Andrew was a monster, and he virtually gobbled up most of Miami-Dade County from Kendall Drive to Florida City. In the process, he changed lives and communities forever.
The storm began as barely a blip on the radar, The Friday before Andrew arrived, NOAA Hurricane hunters canceled their trip into the storm, because it appeared to be disintegrating.
A second trip was scheduled for Saturday the 23rd, and that too was almost scrubbed.
"They made the decision to go ahead," said Dave Game, a reporter for WCIX, the TV station that became WFOR, who was scheduled to ride along on the mission. "We were supposed to go through the storm three times to fix the position of the eye and take readings, and we were supposed to be up about 12 hours."

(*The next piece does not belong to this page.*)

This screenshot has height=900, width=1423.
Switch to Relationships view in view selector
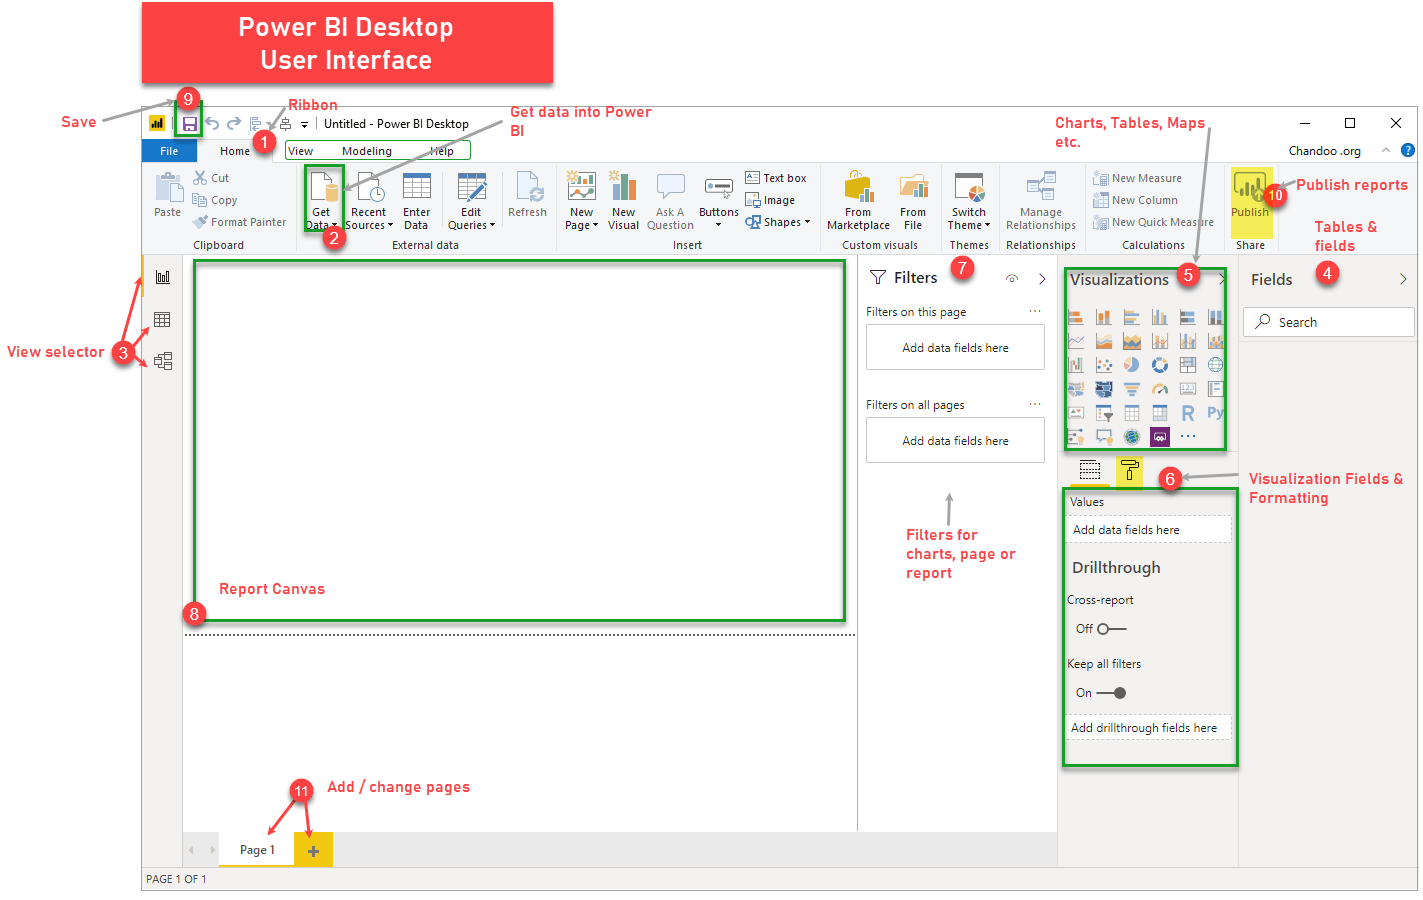pos(163,360)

The hurricane hunters made a few rough passes through Andrew's eye and took data, which was sent to the National Hurricane Center in Coral Gables.
They crunched the numbers, and Game recalls a conversation in the plane's kitchenette with Bob Burpee, the mission specialist who would later become director of the National Hurricane Center.
"I was trying to write my story," Game said, "and Burpee sat down with a concerned look on his face. I asked about it, and he asked me where I lived. I told him the name of the South Miami-Dade neighborhood, and he asked me if I had hurricane shutters."
Game thought that sounded ominous, so he admitted he did not and asked Burpee why. Burpee just looked at him and said, "You're going to wish you did."
What forecasters had learned was that Andrew had strengthened dramatically, into a category three hurricane, and was headed straight for South Miami-Dade.
Forecasters could not say exactly where it would hit, but they warned it would hit somewhere, and could be even stronger by landfall.
Suddenly in the storm's gunsights, South Florida was starting, at last, to prepare.